* Exercise instructions: Start at the top and transcribe every record through the final line exactly.

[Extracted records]
-------

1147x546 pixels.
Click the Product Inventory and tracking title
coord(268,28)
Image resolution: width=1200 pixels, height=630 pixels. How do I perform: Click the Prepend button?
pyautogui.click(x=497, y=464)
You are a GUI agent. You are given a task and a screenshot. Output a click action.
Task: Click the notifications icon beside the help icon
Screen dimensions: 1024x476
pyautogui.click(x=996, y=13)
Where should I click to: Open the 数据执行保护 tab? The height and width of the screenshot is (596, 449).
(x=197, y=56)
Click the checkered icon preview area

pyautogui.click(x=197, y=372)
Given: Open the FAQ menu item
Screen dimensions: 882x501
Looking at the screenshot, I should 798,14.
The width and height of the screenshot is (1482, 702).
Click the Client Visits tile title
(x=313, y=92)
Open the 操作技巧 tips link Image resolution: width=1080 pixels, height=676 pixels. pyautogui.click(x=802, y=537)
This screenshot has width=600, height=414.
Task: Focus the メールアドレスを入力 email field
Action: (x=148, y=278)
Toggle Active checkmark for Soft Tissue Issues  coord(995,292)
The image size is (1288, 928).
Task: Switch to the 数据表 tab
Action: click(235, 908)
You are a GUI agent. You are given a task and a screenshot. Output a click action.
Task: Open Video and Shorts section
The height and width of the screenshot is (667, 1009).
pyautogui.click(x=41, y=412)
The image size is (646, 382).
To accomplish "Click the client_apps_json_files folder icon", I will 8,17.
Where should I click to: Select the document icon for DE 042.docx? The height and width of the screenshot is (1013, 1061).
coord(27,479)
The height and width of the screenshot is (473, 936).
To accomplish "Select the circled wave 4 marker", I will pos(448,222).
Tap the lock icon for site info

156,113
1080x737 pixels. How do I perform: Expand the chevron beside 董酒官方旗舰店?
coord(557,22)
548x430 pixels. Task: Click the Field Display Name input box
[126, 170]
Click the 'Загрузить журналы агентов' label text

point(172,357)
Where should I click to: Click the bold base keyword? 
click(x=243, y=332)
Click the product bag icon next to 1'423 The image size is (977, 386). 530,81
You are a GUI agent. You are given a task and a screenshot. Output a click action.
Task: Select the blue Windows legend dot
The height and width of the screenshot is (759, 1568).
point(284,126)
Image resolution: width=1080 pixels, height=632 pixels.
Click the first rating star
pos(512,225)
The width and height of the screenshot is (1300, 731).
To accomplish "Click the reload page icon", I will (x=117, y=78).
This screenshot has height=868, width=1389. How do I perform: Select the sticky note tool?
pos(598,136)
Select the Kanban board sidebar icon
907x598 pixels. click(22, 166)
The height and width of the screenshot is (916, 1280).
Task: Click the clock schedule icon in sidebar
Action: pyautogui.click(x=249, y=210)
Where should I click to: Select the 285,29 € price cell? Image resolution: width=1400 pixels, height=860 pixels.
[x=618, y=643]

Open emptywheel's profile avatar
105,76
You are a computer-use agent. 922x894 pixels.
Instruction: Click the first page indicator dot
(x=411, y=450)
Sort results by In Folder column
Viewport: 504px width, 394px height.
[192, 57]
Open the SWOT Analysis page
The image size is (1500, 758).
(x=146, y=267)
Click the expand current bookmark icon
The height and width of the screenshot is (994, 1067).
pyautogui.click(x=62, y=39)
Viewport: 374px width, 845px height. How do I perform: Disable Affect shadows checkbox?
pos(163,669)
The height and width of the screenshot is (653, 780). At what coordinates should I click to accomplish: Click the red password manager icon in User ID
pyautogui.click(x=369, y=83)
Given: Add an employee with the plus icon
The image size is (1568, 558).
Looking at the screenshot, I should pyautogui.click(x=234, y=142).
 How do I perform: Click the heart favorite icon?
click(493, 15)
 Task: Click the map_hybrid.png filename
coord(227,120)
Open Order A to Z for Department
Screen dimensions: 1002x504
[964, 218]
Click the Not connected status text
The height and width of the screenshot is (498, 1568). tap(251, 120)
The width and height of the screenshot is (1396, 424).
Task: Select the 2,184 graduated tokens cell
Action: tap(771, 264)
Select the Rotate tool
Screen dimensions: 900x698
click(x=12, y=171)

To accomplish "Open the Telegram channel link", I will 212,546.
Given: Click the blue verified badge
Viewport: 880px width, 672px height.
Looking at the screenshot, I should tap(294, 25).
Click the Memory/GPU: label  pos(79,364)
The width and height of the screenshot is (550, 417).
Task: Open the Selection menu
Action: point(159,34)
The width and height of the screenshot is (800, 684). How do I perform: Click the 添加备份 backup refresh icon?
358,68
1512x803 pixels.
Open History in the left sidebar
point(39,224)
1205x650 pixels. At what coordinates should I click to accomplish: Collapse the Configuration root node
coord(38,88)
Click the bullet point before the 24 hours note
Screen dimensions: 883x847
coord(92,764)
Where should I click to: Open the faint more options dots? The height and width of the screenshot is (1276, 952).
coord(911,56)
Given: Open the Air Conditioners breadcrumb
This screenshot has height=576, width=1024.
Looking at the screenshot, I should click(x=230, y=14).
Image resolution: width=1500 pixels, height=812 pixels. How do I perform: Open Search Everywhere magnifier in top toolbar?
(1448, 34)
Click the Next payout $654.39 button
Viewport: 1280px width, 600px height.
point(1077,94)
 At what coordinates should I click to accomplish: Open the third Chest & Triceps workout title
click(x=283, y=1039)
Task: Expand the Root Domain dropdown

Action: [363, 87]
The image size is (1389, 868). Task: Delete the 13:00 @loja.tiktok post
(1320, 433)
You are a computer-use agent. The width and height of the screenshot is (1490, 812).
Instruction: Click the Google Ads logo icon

-------

* Written answer:
1147x546 pixels.
Click the Product Inventory and tracking title
coord(268,28)
Image resolution: width=1200 pixels, height=630 pixels. How do I perform: Click the Prepend button?
pyautogui.click(x=497, y=464)
You are a GUI agent. You are given a task and a screenshot. Output a click action.
Task: Click the notifications icon beside the help icon
Screen dimensions: 1024x476
pyautogui.click(x=996, y=13)
Where should I click to: Open the 数据执行保护 tab? The height and width of the screenshot is (596, 449).
(x=197, y=56)
Click the checkered icon preview area

pyautogui.click(x=197, y=372)
Given: Open the FAQ menu item
Screen dimensions: 882x501
Looking at the screenshot, I should 798,14.
The width and height of the screenshot is (1482, 702).
Click the Client Visits tile title
(x=313, y=92)
Open the 操作技巧 tips link Image resolution: width=1080 pixels, height=676 pixels. pyautogui.click(x=802, y=537)
This screenshot has width=600, height=414.
Task: Focus the メールアドレスを入力 email field
Action: (x=148, y=278)
Toggle Active checkmark for Soft Tissue Issues  coord(995,292)
The image size is (1288, 928).
Task: Switch to the 数据表 tab
Action: click(235, 908)
You are a GUI agent. You are given a task and a screenshot. Output a click action.
Task: Open Video and Shorts section
The height and width of the screenshot is (667, 1009).
pyautogui.click(x=41, y=412)
The image size is (646, 382).
To accomplish "Click the client_apps_json_files folder icon", I will 8,17.
Where should I click to: Select the document icon for DE 042.docx? The height and width of the screenshot is (1013, 1061).
coord(27,479)
The height and width of the screenshot is (473, 936).
To accomplish "Select the circled wave 4 marker", I will pos(448,222).
Tap the lock icon for site info

156,113
1080x737 pixels. How do I perform: Expand the chevron beside 董酒官方旗舰店?
coord(557,22)
548x430 pixels. Task: Click the Field Display Name input box
[126, 170]
Click the 'Загрузить журналы агентов' label text

point(172,357)
Where should I click to: Click the bold base keyword? 
click(x=243, y=332)
Click the product bag icon next to 1'423 The image size is (977, 386). 530,81
You are a GUI agent. You are given a task and a screenshot. Output a click action.
Task: Select the blue Windows legend dot
The height and width of the screenshot is (759, 1568).
point(284,126)
Image resolution: width=1080 pixels, height=632 pixels.
Click the first rating star
pos(512,225)
The width and height of the screenshot is (1300, 731).
To accomplish "Click the reload page icon", I will (x=117, y=78).
This screenshot has height=868, width=1389. How do I perform: Select the sticky note tool?
pos(598,136)
Select the Kanban board sidebar icon
907x598 pixels. click(22, 166)
The height and width of the screenshot is (916, 1280).
Task: Click the clock schedule icon in sidebar
Action: pyautogui.click(x=249, y=210)
Where should I click to: Select the 285,29 € price cell? Image resolution: width=1400 pixels, height=860 pixels.
[x=618, y=643]

Open emptywheel's profile avatar
105,76
You are a computer-use agent. 922x894 pixels.
Instruction: Click the first page indicator dot
(x=411, y=450)
Sort results by In Folder column
Viewport: 504px width, 394px height.
[192, 57]
Open the SWOT Analysis page
The image size is (1500, 758).
(x=146, y=267)
Click the expand current bookmark icon
The height and width of the screenshot is (994, 1067).
pyautogui.click(x=62, y=39)
Viewport: 374px width, 845px height. How do I perform: Disable Affect shadows checkbox?
pos(163,669)
The height and width of the screenshot is (653, 780). At what coordinates should I click to accomplish: Click the red password manager icon in User ID
pyautogui.click(x=369, y=83)
Given: Add an employee with the plus icon
The image size is (1568, 558).
Looking at the screenshot, I should pyautogui.click(x=234, y=142).
 How do I perform: Click the heart favorite icon?
click(493, 15)
 Task: Click the map_hybrid.png filename
coord(227,120)
Open Order A to Z for Department
Screen dimensions: 1002x504
[964, 218]
Click the Not connected status text
The height and width of the screenshot is (498, 1568). tap(251, 120)
The width and height of the screenshot is (1396, 424).
Task: Select the 2,184 graduated tokens cell
Action: tap(771, 264)
Select the Rotate tool
Screen dimensions: 900x698
click(x=12, y=171)

To accomplish "Open the Telegram channel link", I will 212,546.
Given: Click the blue verified badge
Viewport: 880px width, 672px height.
Looking at the screenshot, I should tap(294, 25).
Click the Memory/GPU: label  pos(79,364)
The width and height of the screenshot is (550, 417).
Task: Open the Selection menu
Action: point(159,34)
The width and height of the screenshot is (800, 684). How do I perform: Click the 添加备份 backup refresh icon?
358,68
1512x803 pixels.
Open History in the left sidebar
point(39,224)
1205x650 pixels. At what coordinates should I click to accomplish: Collapse the Configuration root node
coord(38,88)
Click the bullet point before the 24 hours note
Screen dimensions: 883x847
coord(92,764)
Where should I click to: Open the faint more options dots? The height and width of the screenshot is (1276, 952).
coord(911,56)
Given: Open the Air Conditioners breadcrumb
This screenshot has height=576, width=1024.
Looking at the screenshot, I should click(x=230, y=14).
Image resolution: width=1500 pixels, height=812 pixels. How do I perform: Open Search Everywhere magnifier in top toolbar?
(1448, 34)
Click the Next payout $654.39 button
Viewport: 1280px width, 600px height.
point(1077,94)
 At what coordinates should I click to accomplish: Open the third Chest & Triceps workout title
click(x=283, y=1039)
Task: Expand the Root Domain dropdown

Action: [363, 87]
The image size is (1389, 868). Task: Delete the 13:00 @loja.tiktok post
(1320, 433)
You are a computer-use agent. The width and height of the screenshot is (1490, 812).
Instruction: Click the Google Ads logo icon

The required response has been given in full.